>> Begin THE INPUT
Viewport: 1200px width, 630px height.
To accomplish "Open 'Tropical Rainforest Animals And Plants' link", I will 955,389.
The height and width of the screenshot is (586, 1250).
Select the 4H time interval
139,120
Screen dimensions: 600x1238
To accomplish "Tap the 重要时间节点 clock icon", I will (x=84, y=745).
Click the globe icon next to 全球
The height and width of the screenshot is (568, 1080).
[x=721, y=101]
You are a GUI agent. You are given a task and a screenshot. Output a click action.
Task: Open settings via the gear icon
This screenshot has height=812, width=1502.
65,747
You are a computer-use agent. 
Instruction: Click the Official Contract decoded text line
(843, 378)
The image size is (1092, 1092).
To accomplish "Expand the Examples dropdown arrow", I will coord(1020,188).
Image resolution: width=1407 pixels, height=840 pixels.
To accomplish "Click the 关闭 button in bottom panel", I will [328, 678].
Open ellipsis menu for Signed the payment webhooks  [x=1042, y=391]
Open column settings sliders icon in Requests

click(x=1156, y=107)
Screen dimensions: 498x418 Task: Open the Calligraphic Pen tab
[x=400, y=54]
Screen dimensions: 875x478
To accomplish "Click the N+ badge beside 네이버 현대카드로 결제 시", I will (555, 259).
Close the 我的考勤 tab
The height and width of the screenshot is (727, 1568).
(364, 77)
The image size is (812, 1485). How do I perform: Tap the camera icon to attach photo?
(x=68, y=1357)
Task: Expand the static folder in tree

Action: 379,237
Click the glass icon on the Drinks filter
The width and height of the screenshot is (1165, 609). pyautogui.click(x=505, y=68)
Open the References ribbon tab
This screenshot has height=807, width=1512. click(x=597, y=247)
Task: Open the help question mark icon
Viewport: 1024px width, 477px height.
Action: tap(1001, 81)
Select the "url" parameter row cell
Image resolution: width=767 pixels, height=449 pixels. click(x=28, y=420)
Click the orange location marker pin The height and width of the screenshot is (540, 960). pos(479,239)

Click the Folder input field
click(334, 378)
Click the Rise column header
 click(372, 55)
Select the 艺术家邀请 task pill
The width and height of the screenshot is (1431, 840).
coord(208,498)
>> End THE INPUT
Rewrite the entries above as a numbered list, one item per line, leaving out the blank lines.

== ANSWER FOR THE TASK ==
1. Viewport: 1200px width, 630px height.
2. To accomplish "Open 'Tropical Rainforest Animals And Plants' link", I will 955,389.
3. The height and width of the screenshot is (586, 1250).
4. Select the 4H time interval
5. 139,120
6. Screen dimensions: 600x1238
7. To accomplish "Tap the 重要时间节点 clock icon", I will (x=84, y=745).
8. Click the globe icon next to 全球
9. The height and width of the screenshot is (568, 1080).
10. [x=721, y=101]
11. You are a GUI agent. You are given a task and a screenshot. Output a click action.
12. Task: Open settings via the gear icon
13. This screenshot has height=812, width=1502.
14. 65,747
15. You are a computer-use agent. 
16. Instruction: Click the Official Contract decoded text line
17. (843, 378)
18. The image size is (1092, 1092).
19. To accomplish "Expand the Examples dropdown arrow", I will coord(1020,188).
20. Image resolution: width=1407 pixels, height=840 pixels.
21. To accomplish "Click the 关闭 button in bottom panel", I will [328, 678].
22. Open ellipsis menu for Signed the payment webhooks  [x=1042, y=391]
23. Open column settings sliders icon in Requests
24. click(x=1156, y=107)
25. Screen dimensions: 498x418 Task: Open the Calligraphic Pen tab
26. [x=400, y=54]
27. Screen dimensions: 875x478
28. To accomplish "Click the N+ badge beside 네이버 현대카드로 결제 시", I will (555, 259).
29. Close the 我的考勤 tab
30. The height and width of the screenshot is (727, 1568).
31. (364, 77)
32. The image size is (812, 1485). How do I perform: Tap the camera icon to attach photo?
33. (x=68, y=1357)
34. Task: Expand the static folder in tree
35. Action: 379,237
36. Click the glass icon on the Drinks filter
37. The width and height of the screenshot is (1165, 609). pyautogui.click(x=505, y=68)
38. Open the References ribbon tab
39. This screenshot has height=807, width=1512. click(x=597, y=247)
40. Task: Open the help question mark icon
41. Viewport: 1024px width, 477px height.
42. Action: tap(1001, 81)
43. Select the "url" parameter row cell
44. Image resolution: width=767 pixels, height=449 pixels. click(x=28, y=420)
45. Click the orange location marker pin The height and width of the screenshot is (540, 960). pos(479,239)
46. Click the Folder input field
47. click(334, 378)
48. Click the Rise column header
49.  click(372, 55)
50. Select the 艺术家邀请 task pill
51. The width and height of the screenshot is (1431, 840).
52. coord(208,498)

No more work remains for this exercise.